The heaviest alcohol drinking in Kenya happens on Saturday and the Ministry of Health wants the binge stopped.

A report by the ministry says Saturday has become the highest alcohol consumption day in Kenya followed by Friday, then Sunday.

On Saturday Kenyan drinkers are on average taking more than five drinks, in excess of four on Friday and 1.2 on Sunday. The days of least drinking are Tuesday, Thursday, Wednesday and Monday in that order.

While men drink twice as much as women on any day of the week for the girls the highest drinking is happening on Friday in excess of four drinks.

Of those taking alcohol, 12 per cent, a number the ministry says is alarming are Heavy Episodic Drinkers or (HED).

HED is defined as consumption of 60 or more grammes of pure alcohol or six or more standard drinks on at least one single occasion per month.

The study was published on Wednesday, November 7 by the Division of Non-Communicable Diseases (NCD) of the health ministry. It appears in the scientific journal, BMC Public Health.

The highest number of hard drinkers are young males aged 18–29 and most likely are married or cohabiting.

“Married respondents were most likely to report recent drinking and HED, whereas those that were single reported a higher number of average drinks per sitting.”

However, separated individuals, the report says are drinking three times more than their married counterparts.

The authors led by the deputy head of the NCD division at the ministry Dr Gladwell Gathecha, say high HED is a health risk and must be stopped.

“Approximately 16 per cent of respondents reported cessation of alcohol use due to health reasons,” say the authors. The study was a national representative survey of 4,203 adults aged 18–69 years. Initially it was investigating the factors contributing to the increase of non-communicable diseases in the country. The team also involved experts from the Kenya Medical Research Institute, Yale University, US, and the Nairobi-based African Population and Health Research Centre.
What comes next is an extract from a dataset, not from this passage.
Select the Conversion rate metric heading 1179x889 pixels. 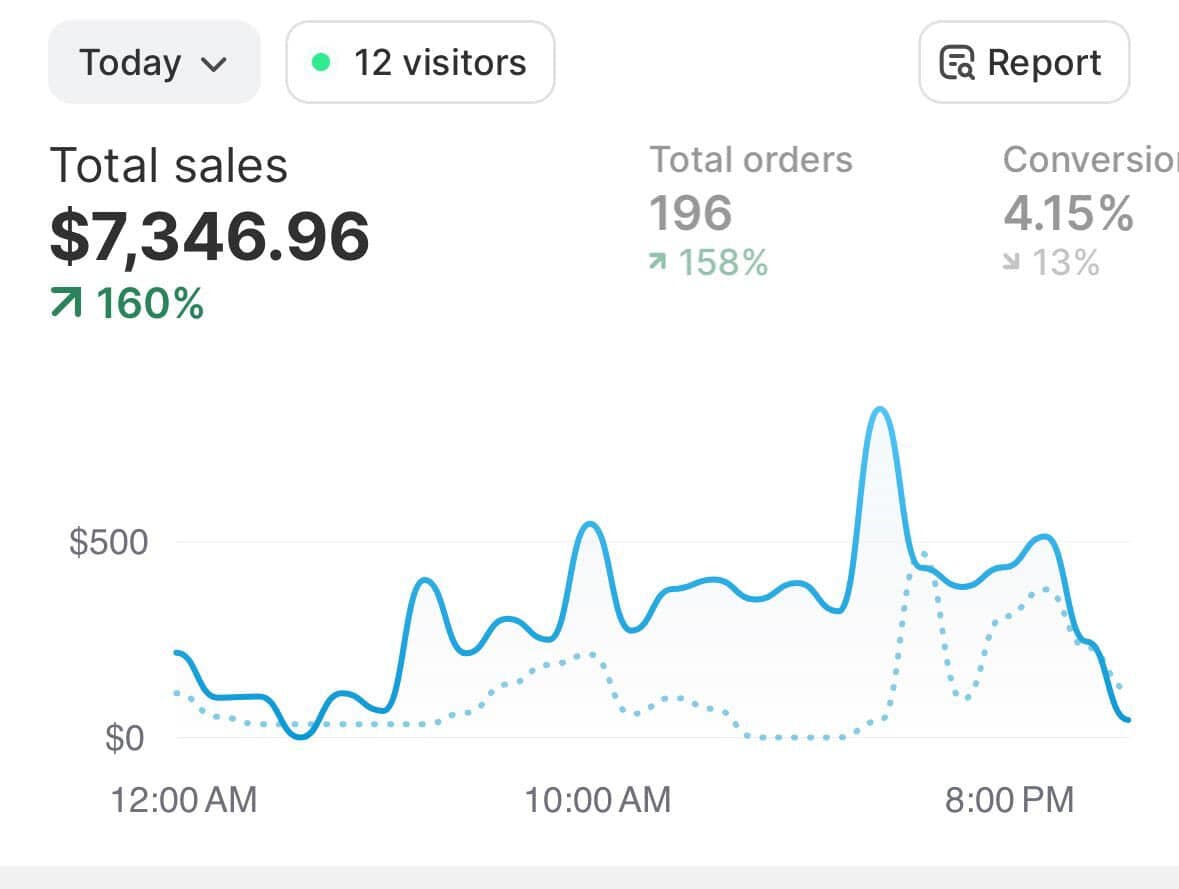coord(1090,160)
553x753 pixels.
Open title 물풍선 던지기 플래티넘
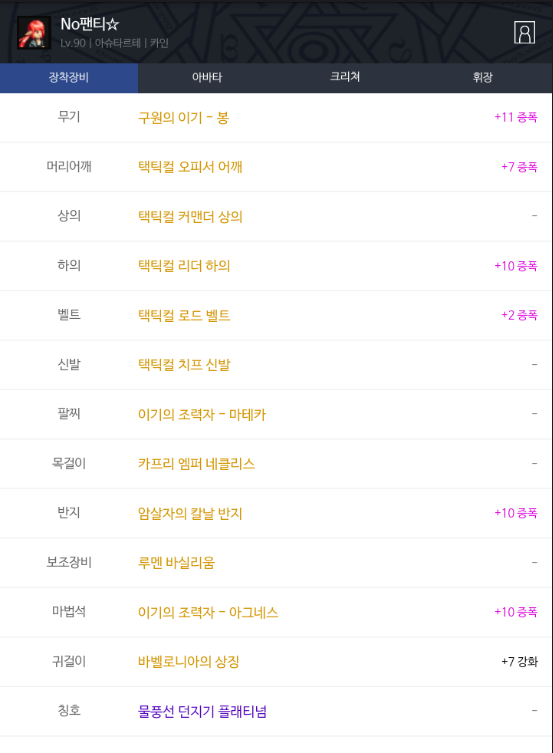(202, 711)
This study shows that most Kenyans consume alcohol during the weekends. “This could be attributed to a culture that supports social activities associated with alcohol and peer pressure.”

But it also attributed the heavy weekend drinking to the longer drinking hours allowed by the law.

Deter weekend drinking

By restricting drinking hours on weekdays, the health experts suggest this may have turned weekends into the current drinking orgies.

They now want policy makers to enact laws that deter weekend drinking including limiting hours and outlawing alcohol advertising. The ministry says although alcohol advertising is prohibited in the Alcohol Drinks Control Act, the law does not go far enough. “The provisions of this law are, however, weak and amendments are required to make it comprehensive,” says the study.

With more than one third of heavy episodic drinking occurring among youth, the ministry suggests tough alcohol restriction laws be put in place.

The Kenya National Strategy for the Prevention and Control of Non-Communicable Diseases 2015-2020 promised to reduce harmful alcohol consumption by 10 per cent by 2020. “But we do not have the money to implement the strategy,” says the ministry in the new study. Of the hard drinking young men the report says nearly two thirds are using unregulated home-brewed beers or wines.

Unrecorded alcohol users made up 19 per cent of all alcohol consumers, and the majority of those reporting HED.

Nearly half of these hard drinkers, the report says were likely to have a primary school education or less. But the survey also found people in the private sector and the self employed were likely to drink harder than civil servants.

“Non-government employees and the self-employed demonstrated the highest prevalence of HED, at 37.7 per cent and 19.3 per cent, ” says the study.